MLD - Motion Latent Diffusion

Text-to-motion baseline integrated into the hftrainer Model Zoo. The reproduction keeps the MLD motion VAE, latent denoiser, DDIM scheduler wiring, and SentenceT5 text wrapper in the native hftrainer runtime, so inference no longer imports the upstream repository.

Task Text-to-Motion (T2M)
Bundle / Pipeline MLDBundle / MLDPipeline
Motion representation HumanML3D-263 (263-dim, 20 fps, 22 joints)
Backbone MLD VAE + latent diffusion denoiser, default 50 DDIM steps
Text encoder SentenceT5-Large (sentence-transformers/sentence-t5-large, frozen)
Paper Executing Your Commands via Motion Diffusion in Latent Space, Chen et al., CVPR 2023
Original code https://github.com/ChenFengYe/motion-latent-diffusion

Weights

Current hftrainer artifact:

Artifact Location Contents Status
MLD HumanML3D ZeyuLing/hftrainer-mld-humanml3d / checkpoints/mld/humanml3d vae.safetensors + denoiser.safetensors + mld_config.json + Mean.npy / Std.npy hftrainer artifact

Load through the same from_pretrained surface as the other reproduced baselines:

from hftrainer.pipelines.mld import MLDPipeline

pipe = MLDPipeline.from_pretrained(
    "ZeyuLing/hftrainer-mld-humanml3d",
    device="cuda",
)
motions = pipe.infer_t2m(
    ["a person walks forward then sits down"],
    [120],
    num_inference_steps=50,
)

Package the artifact from the upstream Lightning checkpoint:

python3 scripts/eval/convert_mld_checkpoint.py \
    --model_ckpt ref_repo/MotionLCM/experiments_t2m/mld_humanml/mld_humanml_v1.ckpt \
    --out_dir checkpoints/mld/humanml3d

The frozen SentenceT5-Large encoder is resolved by name rather than duplicated inside the artifact. For fully offline use, snapshot the text encoder into the local Hugging Face cache before calling from_pretrained.


Motion Representation

HumanML3D-263, the standard redundant T2M feature (Guo et al.), 20 fps, 22-joint SMPL skeleton. Per frame (263 dims):

Slice Dim Meaning
root_rot_vel 1 root angular velocity (about Y)
root_lin_vel 2 root linear velocity (XZ plane)
root_y 1 root height
ric_data 63 local joint positions (21x3)
rot_data 126 local joint rotations (21x6, continuous 6D)
local_vel 66 local joint velocities (22x3)
foot_contact 4 binary foot-contact labels

MLD samples in latent space and decodes directly back to HumanML3D-263. Convert to SMPL or MotionStreamer-272 only when a cross-representation evaluator needs that space.


Evaluation

Generation follows the shared HumanML3D official-test protocol used by the leaderboard: 4042 official test ids, corrected selected captions under outputs/evaluation/t2m/humanml3d_official_test/captions/gt_motionclip_selected_20260622/, native 263-dim at 20 fps, and one prediction per test id.
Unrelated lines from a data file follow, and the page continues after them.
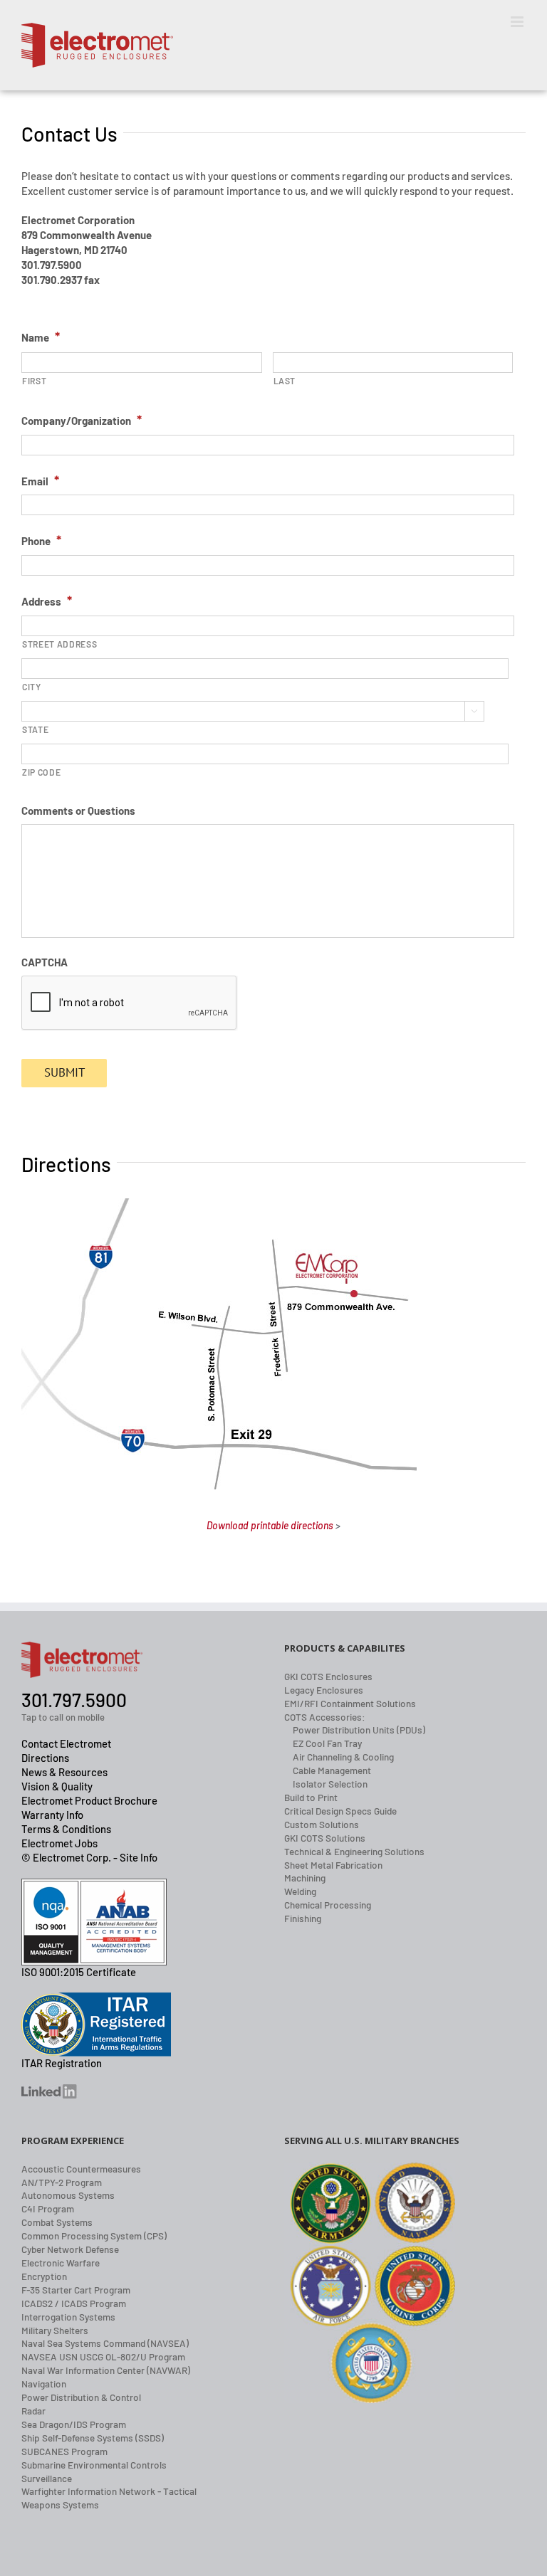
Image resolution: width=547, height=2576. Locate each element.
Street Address (59, 644)
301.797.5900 (74, 1700)
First (34, 381)
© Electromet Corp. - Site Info (89, 1857)
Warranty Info (52, 1814)
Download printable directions (270, 1525)
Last (285, 381)
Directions (45, 1757)
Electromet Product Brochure (89, 1800)
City (31, 687)
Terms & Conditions (66, 1828)
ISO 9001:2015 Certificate (78, 1971)
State (35, 729)
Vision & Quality (57, 1786)
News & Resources (64, 1771)
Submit (64, 1072)
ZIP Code (41, 772)
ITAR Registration (61, 2063)
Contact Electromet (66, 1743)
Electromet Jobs (59, 1843)
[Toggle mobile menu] (518, 21)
python3 scripts/eval/mld_t2m_h3d263.py \
    --anno_file outputs/evaluation/t2m/humanml3d_official_test/captions/gt_motionclip_selected_20260622/test_hml3d_official272_gtlen_motionclip_selected_caption.json \
    --anno_data_dir . \
    --model_path checkpoints/mld/humanml3d \
    --num_inference_steps 50 \
    --out_dir outputs/evaluation/t2m/humanml3d_official_test/hml263/mld

The full reproduction pipeline writes the canonical outputs:

Representation Canonical path
HML263 outputs/evaluation/t2m/humanml3d_official_test/hml263/mld
SMPL motion_135 outputs/evaluation/t2m/humanml3d_official_test/motion135/mld
MotionStreamer-272 outputs/evaluation/t2m/humanml3d_official_test/ms272/mld

Run the Taiji wrapper for full generation, conversion, and evaluators:

python3 scripts/submit/submit_mld_standard_pipeline_taiji.py \
    --gpu V100 \
    --num-gpus 8 \
    --elastic

Report current metrics from the generated evaluator JSONs under outputs/evaluation/t2m/humanml3d_official_test/_runs/<run>/metrics/. For HumanML3D-263 semantic metrics, the evaluator texts_dir must match the captions used for generation. The selected-caption official-test run is scored with outputs/evaluation/t2m/humanml3d_official_test/captions/gt_motionclip_selected_20260622/texts; scoring these outputs against the older CondMDI text files produces mismatched R-Precision / MM-Dist.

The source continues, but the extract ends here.